Model for the Photoperiod pathway

Flowering in Arabidopsis occurs much earlier in long days than in short days. Mutations that delayed flowering in long days but had little, if any, effect under short days defined genes in the long-day photoperiod pathway (Redei, 1962; Koornneef et al., 1991) . Genes involved in this photoperiod pathway include GI, CO, FD, FE, FHA, FT and FWA (Koornneef et al., 1991; figure 1.1).
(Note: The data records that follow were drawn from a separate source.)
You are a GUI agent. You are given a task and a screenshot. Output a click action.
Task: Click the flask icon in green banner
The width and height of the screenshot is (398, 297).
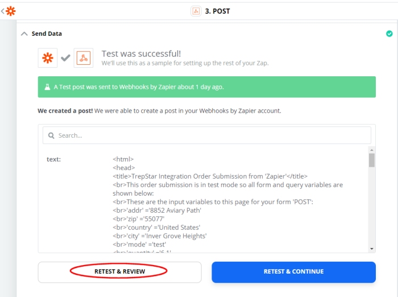click(x=47, y=87)
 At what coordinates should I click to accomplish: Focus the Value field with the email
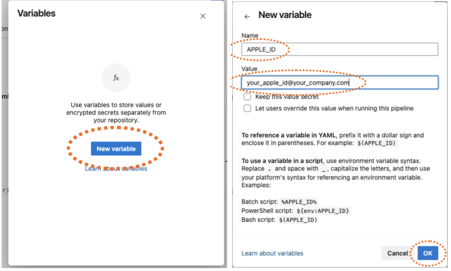(340, 83)
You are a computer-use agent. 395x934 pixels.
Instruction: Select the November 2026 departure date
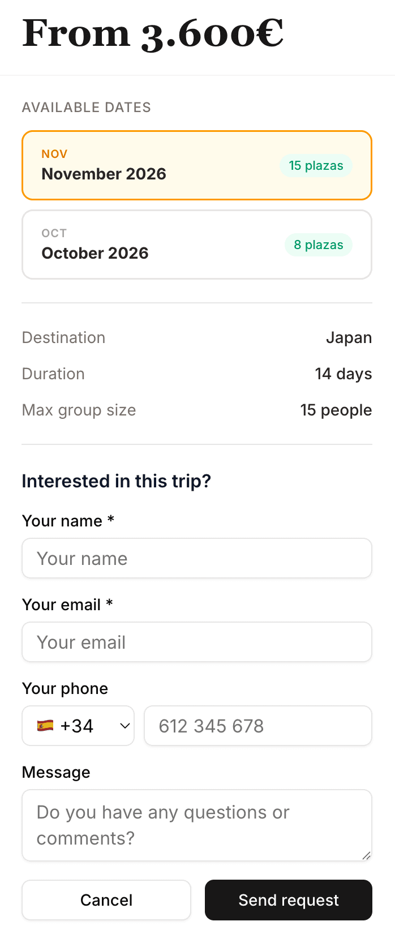tap(197, 165)
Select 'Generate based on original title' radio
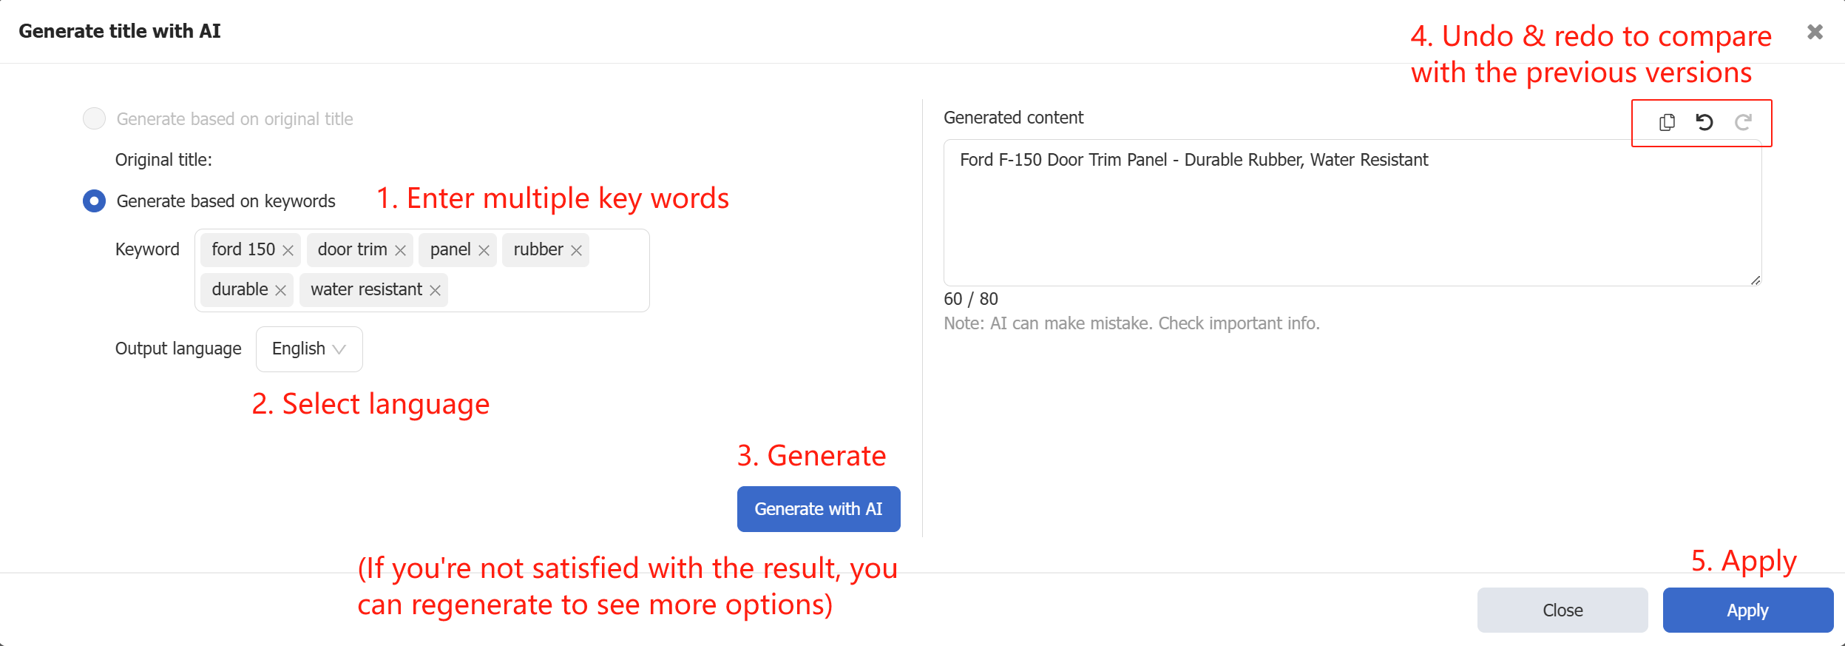This screenshot has height=646, width=1845. tap(94, 118)
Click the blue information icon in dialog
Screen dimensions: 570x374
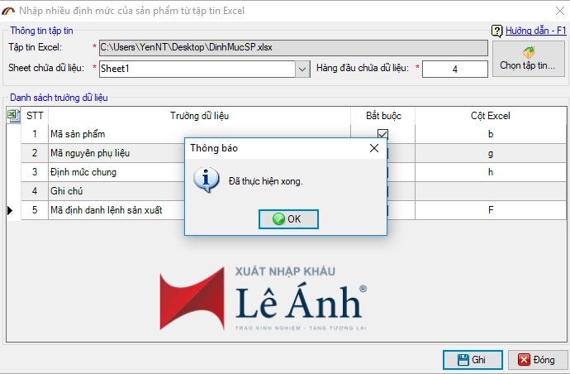pos(206,180)
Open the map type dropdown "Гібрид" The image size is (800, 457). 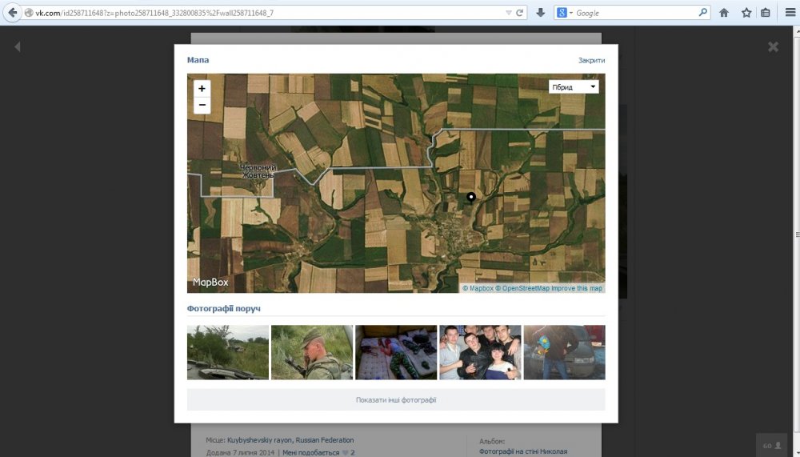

The expression of GI has a circadian rhythm and mutants of the gene have altered expression of CO. GI encodes for a nuclear protein (Huq et al., 2000) . The gi mutant has low CO mRNA levels and is late flowering (Fowler et al., 1999; Park et al., 1999) . When CO is overexpressed in a gi mutant background it is able to overcome the late flowering phenotype, and is therefore downstream of GI (Suarez-Lopez et al., 2001) .


Photoperiod control

CO plays a central role in photoperiodic flowering control in Arabidopsis. (Putterill et al.,1995) . The protein contains two major regions required for its function that were identified by sequencing mutant alleles and identifying regions of homology with other proteins (Robson et al., 2001) . The CCT domain, which is approximately 60 aa long, was named because of its similarity to CO-like proteins and TIMING OF CHLOROPHYLL A/B BINDING PROTEIN 1 (TOC1) (Strayer et al., 2000; Ledger et al., 2001) . The second domain contains two zinc fingers related to B-box zinc fingers of animal proteins (Putterill et al., 1995; Robson et al., 2001) . By analogy with their function in animal proteins such as the transcription factor XNF7 and ribonucleoprotein PwA33 (Borden, 1998) , these are probably involved in protein-protein interactions (Robson et al., 2001).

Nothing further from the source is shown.